All the folks who were in the office today went over to Mothership Barbecue for lunch. It was, as always, fabulous. We were a little rowdy, talking all about how it’s no surprise that the men were all getting take-out and the women were all sitting in the restaurant to eat.
Luckily, Knuck couldn’t hear us because the group in the next room was even louder and rowdier!
And you know who it was? SistaSmiff, Saraclark, and Malia!
Yep, at one point, I knew everyone in the restaurant.
Sadly, I must’ve finished before you got there. Aware of the Knuck’s dwindling supply of pulled pork, I went with the rib plate. Excellent.-J
Sorry, that was my kiddos being so rowdy, I’m sure Knuck was all to happy to see me leave!
Too bad for you, J. It was make out with the single restaurant patrons day and you missed out.Malia, please! Your kids were so cute. Your son was a riot about his dum-dums.
It was great getting to meet you today! Not knowing if you were with co-workers or bloggers, I wasn’t sure whether to come up and blurt something out or not.

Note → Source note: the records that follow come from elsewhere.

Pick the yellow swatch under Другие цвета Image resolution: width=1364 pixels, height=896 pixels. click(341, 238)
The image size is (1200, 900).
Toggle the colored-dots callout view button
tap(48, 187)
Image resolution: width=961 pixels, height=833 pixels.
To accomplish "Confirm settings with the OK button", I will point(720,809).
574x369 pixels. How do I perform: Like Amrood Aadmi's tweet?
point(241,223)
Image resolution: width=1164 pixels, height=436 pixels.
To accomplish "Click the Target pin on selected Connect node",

I try to respect someone’s privacy when I can and not just say the most outrageous thing possible to a semi-stranger. We need a secret signal.I think the Knucklehead was a little weirded out with a dining room full of women.We will all have to do it again sometime, when we can be more rowdy. Malia’s Sweetpea did teach me to dip my DumDum in ketchup and then eat it.
That was such a fun surprise to get to meet the Famous (or is it Infamous?) Aunt B.
I think Sweetpea was only dipping french fries (yes, I stopped at Wendy’s for her, I brought foreign food into the Mothership, but seriously everyone, including Knuck, should be grateful that I did!) in the ketchup. It was Boo-boo who was dipping the Dum-dum in the ketchup and then licking it off. Believe me, he’s done worse.
Got there at 4:30.So sad I missed you, but I saw your awesome video today about ye’ ray gun.At least I got to see Mr.Knuckle.Head.